§ **Brief**: There is a line containing "Click the Добавить" in the records below. Repeat it and every line after it, exactly, through the final line, but no pictures.

————

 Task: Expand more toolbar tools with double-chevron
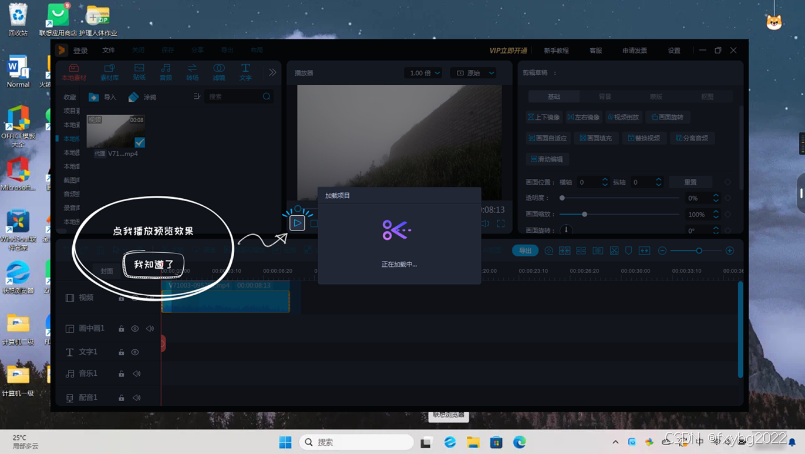(272, 72)
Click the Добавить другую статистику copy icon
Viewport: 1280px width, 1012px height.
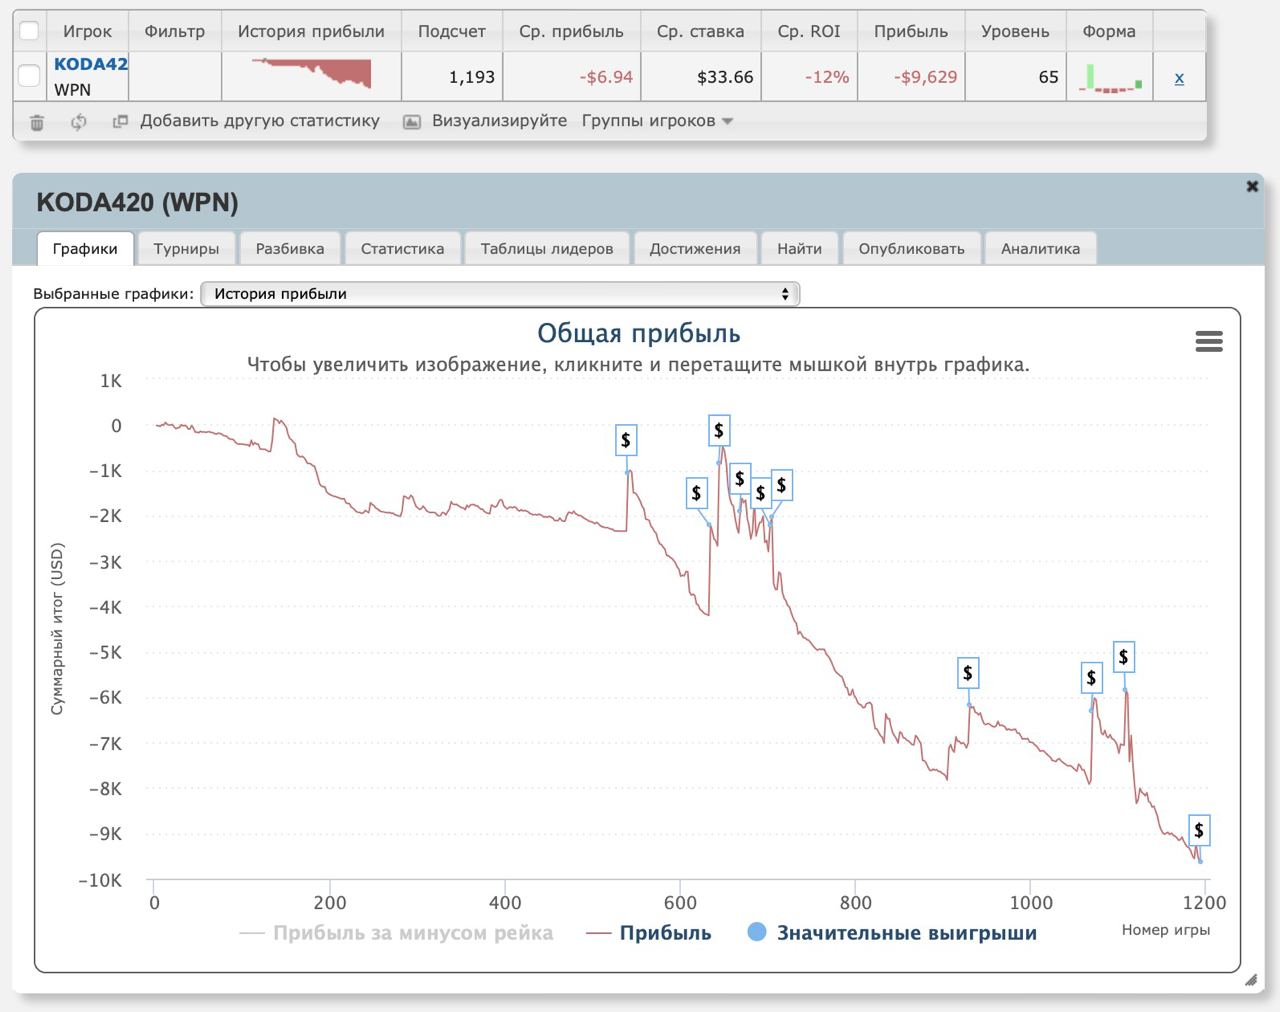pyautogui.click(x=120, y=122)

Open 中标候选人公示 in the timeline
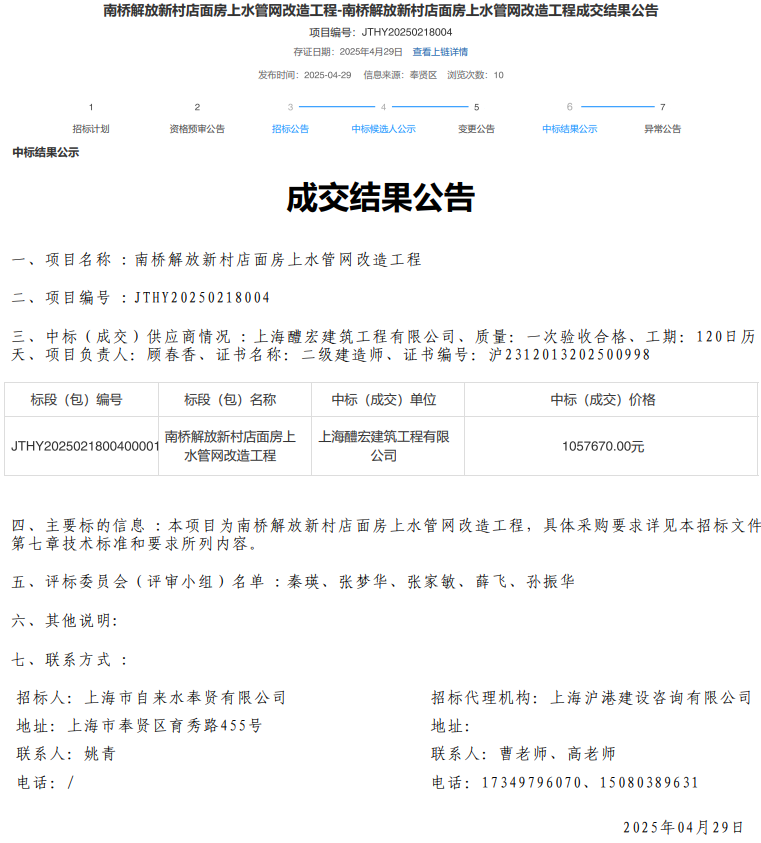pyautogui.click(x=383, y=129)
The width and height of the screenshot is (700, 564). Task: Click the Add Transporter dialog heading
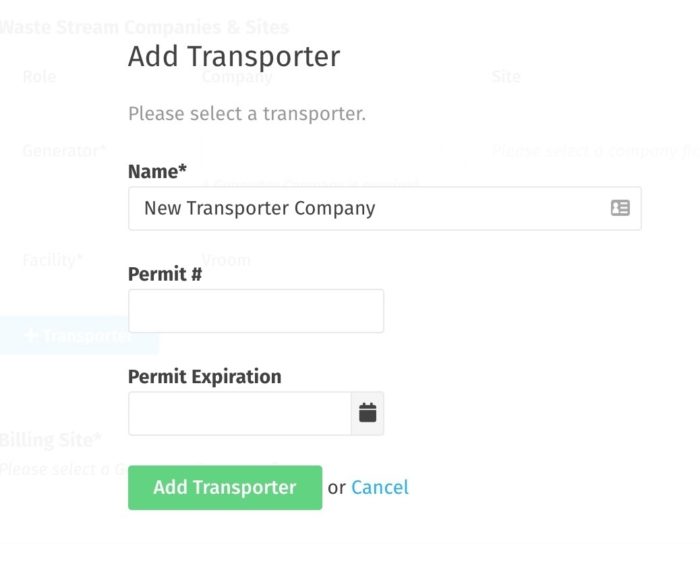pyautogui.click(x=234, y=57)
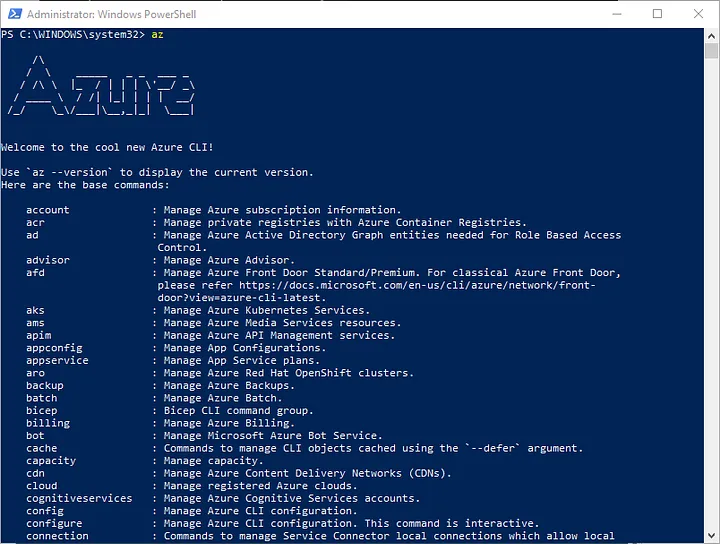720x544 pixels.
Task: Click the 'cognitiveservices' command name
Action: (79, 498)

————

§ **Answer for this exercise**:
Click the Добавить другую статистику copy icon
Viewport: 1280px width, 1012px height.
pyautogui.click(x=120, y=122)

Open 中标候选人公示 in the timeline
pyautogui.click(x=383, y=129)
The width and height of the screenshot is (700, 564). Task: Click the Add Transporter dialog heading
pyautogui.click(x=234, y=57)
720x544 pixels.
Task: Click the 'cognitiveservices' command name
Action: (79, 498)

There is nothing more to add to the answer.